--- Record excerpts Enclosed Below ---

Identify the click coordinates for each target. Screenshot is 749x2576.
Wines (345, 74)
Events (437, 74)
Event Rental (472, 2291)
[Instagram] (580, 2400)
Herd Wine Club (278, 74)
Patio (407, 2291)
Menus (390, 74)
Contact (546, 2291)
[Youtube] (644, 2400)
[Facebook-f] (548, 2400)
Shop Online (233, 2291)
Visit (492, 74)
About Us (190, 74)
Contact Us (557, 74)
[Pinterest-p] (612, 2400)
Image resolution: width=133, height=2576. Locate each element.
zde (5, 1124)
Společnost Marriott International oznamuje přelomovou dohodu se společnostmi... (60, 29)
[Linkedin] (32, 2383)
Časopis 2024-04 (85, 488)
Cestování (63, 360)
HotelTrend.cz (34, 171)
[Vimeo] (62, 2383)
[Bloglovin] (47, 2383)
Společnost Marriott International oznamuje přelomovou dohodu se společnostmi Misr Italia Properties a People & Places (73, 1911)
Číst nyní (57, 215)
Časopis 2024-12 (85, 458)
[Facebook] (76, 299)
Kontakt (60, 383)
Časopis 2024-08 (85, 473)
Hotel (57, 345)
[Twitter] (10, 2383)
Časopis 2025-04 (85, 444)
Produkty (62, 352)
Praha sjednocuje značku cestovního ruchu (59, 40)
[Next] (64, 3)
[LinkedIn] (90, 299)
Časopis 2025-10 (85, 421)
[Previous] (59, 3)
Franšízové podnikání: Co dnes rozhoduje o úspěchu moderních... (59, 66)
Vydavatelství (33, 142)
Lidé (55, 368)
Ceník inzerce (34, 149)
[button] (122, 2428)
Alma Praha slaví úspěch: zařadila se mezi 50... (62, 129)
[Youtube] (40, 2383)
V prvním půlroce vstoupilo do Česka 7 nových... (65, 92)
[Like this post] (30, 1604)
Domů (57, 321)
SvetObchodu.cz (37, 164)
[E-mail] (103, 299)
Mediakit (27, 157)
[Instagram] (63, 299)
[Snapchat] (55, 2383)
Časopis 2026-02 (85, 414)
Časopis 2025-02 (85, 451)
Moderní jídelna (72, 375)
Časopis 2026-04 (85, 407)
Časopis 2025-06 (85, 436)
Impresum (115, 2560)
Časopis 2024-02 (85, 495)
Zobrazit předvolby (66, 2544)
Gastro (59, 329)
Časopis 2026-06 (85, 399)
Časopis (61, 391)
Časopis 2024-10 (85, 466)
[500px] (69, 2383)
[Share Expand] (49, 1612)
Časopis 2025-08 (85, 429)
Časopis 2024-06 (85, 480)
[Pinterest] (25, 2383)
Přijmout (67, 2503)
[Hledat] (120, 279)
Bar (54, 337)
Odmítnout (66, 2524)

--- End of Enclosed Record excerpts ---

Lines of the listing above that hold the string "Praha" should each be copied.

Praha sjednocuje značku cestovního ruchu (59, 40)
Alma Praha slaví úspěch: zařadila se mezi 50... (62, 129)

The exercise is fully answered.